### PROBLEMS TO SOLVE
1. Answer these questions from the excerpt about the Black Rock and the film 300, one per line:
(a) On what street does the Black Rock stand today?
(b) Where did the bridge workers probably live?
(c) How many Greek troops were withdrawn from Thermopylae?
2. Reproduce word for word the stretch of the excerpt about the Black Rock and the film 300 from "This, of course, got" through "and so forth.".
3. Go on with the excerpt about the Black Rock and the film 300 from its last sentence.

### EXCERPT
-- -- --

The Black Rock, erected in the memory of the mass grave. Today it's located on Bridge St. in Pointe-Saint-Charles, on the approach to the Victoria Bridge
The designer, Anouk Louten, contacted me as she attempts to get a handle on Irish culture and life in Griffintown in the mid-19th century, attempting to re-create a set as authentic as possible.
This, of course, got me thinking about the usual intersection of history, memory, and the public. Because of course Gow is taking licence from the historical record for the purpose of creating art. It is true that the mass grave of Irish Famine victims was found by the bridge workers, who were also Irish. But the workers probably lived in Goose Village, not Griffintown. A minor quibble with the historical record, to be sure, but still one that those who argue for ‘authenticity’ get their knickers in a twist over. And, I’m sure Gow will also take artistic licence with the characters, their setting, and so on and so forth.
This week, in class, I was teaching the Persian Wars, including the legendary battle at Thermopylae in 480 BCE. Of course, pretty much the entire Western world has seen the movie, 300, which fictionalises what actually happened at Thermopylae some 2,490 years ago. The movie over-dramatises the valour of the Spartans, distorts and obscures the rationale for battle decisions made by the Greeks (including the Spartans, who are conveniently left out of the decision to withdraw 6,700 Greek troops from Thermopylae to avoid being caught in a pincer movement by the Persians), leaving the brave Leonidas and his 299 Spartan warriors to hold off the Persians. As much as I love this film, I always find myself somewhat troubled by it, I kind of feel the film-makers made like the cops in the OJ Simpson case with the glove. Recall that the glove didn’t fit Simpson, who more than likely got away with murder at that trial. At the time, a friend of mine, a law student, opined that the cops may’ve planted the glove, so desperate they were to secure a conviction. If this is true (and really, who knows?), the over-zealousness of the cops allowed Simpson to walk (though, as they say, karma is a mother, and Simpson is in the slammer for other crimes right now). In the case of 300, the film-makers took an already dramatic story about Leonidas and his warriors and over-shot, they over-dramatised something which could’ve stood on its own.

-- -- --

### DATASET CONTENT

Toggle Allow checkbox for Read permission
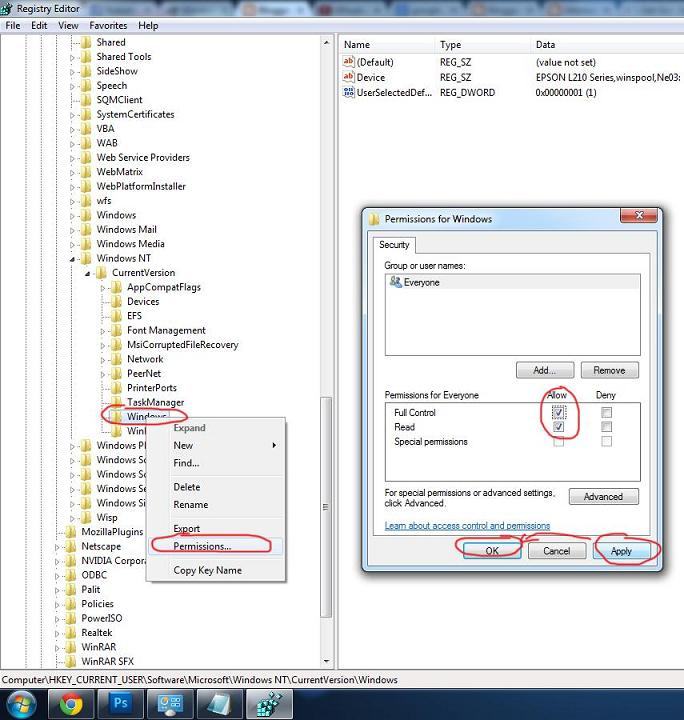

-- -- --

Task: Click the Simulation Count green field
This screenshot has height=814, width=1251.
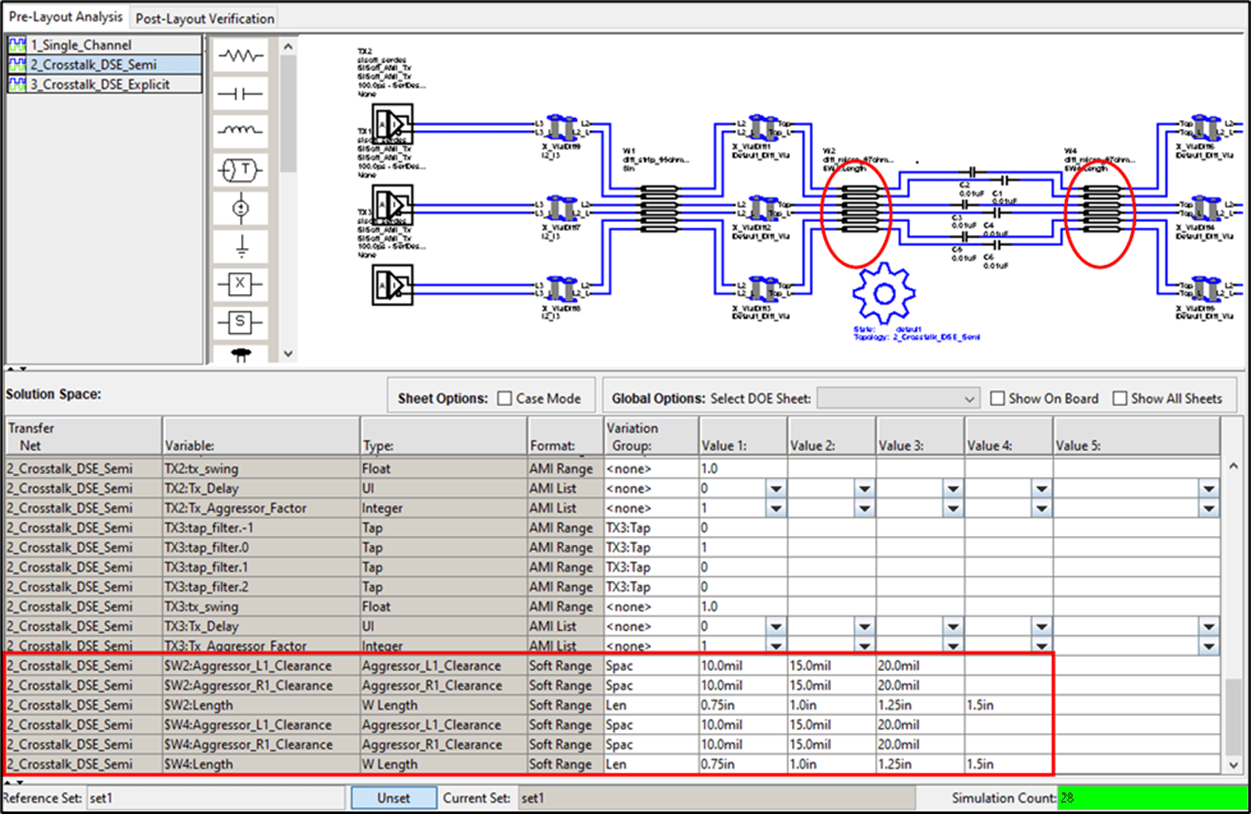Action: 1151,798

-- -- --

### TASK RESPONSES
1.
(a) Bridge St., in Pointe-Saint-Charles
(b) Goose Village
(c) 6,700

2.
This, of course, got me thinking about the usual intersection of history, memory, and the public. Because of course Gow is taking licence from the historical record for the purpose of creating art. It is true that the mass grave of Irish Famine victims was found by the bridge workers, who were also Irish. But the workers probably lived in Goose Village, not Griffintown. A minor quibble with the historical record, to be sure, but still one that those who argue for ‘authenticity’ get their knickers in a twist over. And, I’m sure Gow will also take artistic licence with the characters, their setting, and so on and so forth.

3.
So, as an historian, films like 300 bother me. Not because they take licence with the historical story, but because they pull an Oliver Stone. Stone, of course, once said that you had to hit American film audiences over the head with a mallet in order to get their attention. I think he’s wrong, people aren’t that stupid. But sometimes it makes great art, sometimes, most of the time, it’s just superfluous.
But artistic licence, I fail to see what’s wrong with that, it can make the story more interesting, it can allow the artist to make their point more effectively.
As for authenticity, I’m not sure it matters so much in the larger sense. Certainly, I like Anouk’s attempts to create an authentic set. That, for whatever reason, matters to me. The setting of historical novels, plays, films, this is the detail, the background of people’s lives. Take, for example, The Gangs of New York: a wildly fictional account of the goings-on in the Five Points of Manhattan in the early 1860s. The story itself may be a load of bollocks, but the setting of it in the Five Points, from what I can see, that’s authentic, that reflects the reality of life in what was probably the worst slum in the world.
But authenticity of story or experience (in the case of museums, etc.), I’m not so sure this is desirable or even possible. I think it is impossible to completely re-create the ‘authentic’ historical experience. For one, there’s the obvious problem: it’s impossible, because it is no longer 1861, or whenever. The physical setting is just that, a re-creation of the historical, it can be an authentic re-creation, but that’s as far as it goes. And I think that by itself is a laudable goal, but that should be the end goal. There is no need to go any further, because it is impossible to go any further.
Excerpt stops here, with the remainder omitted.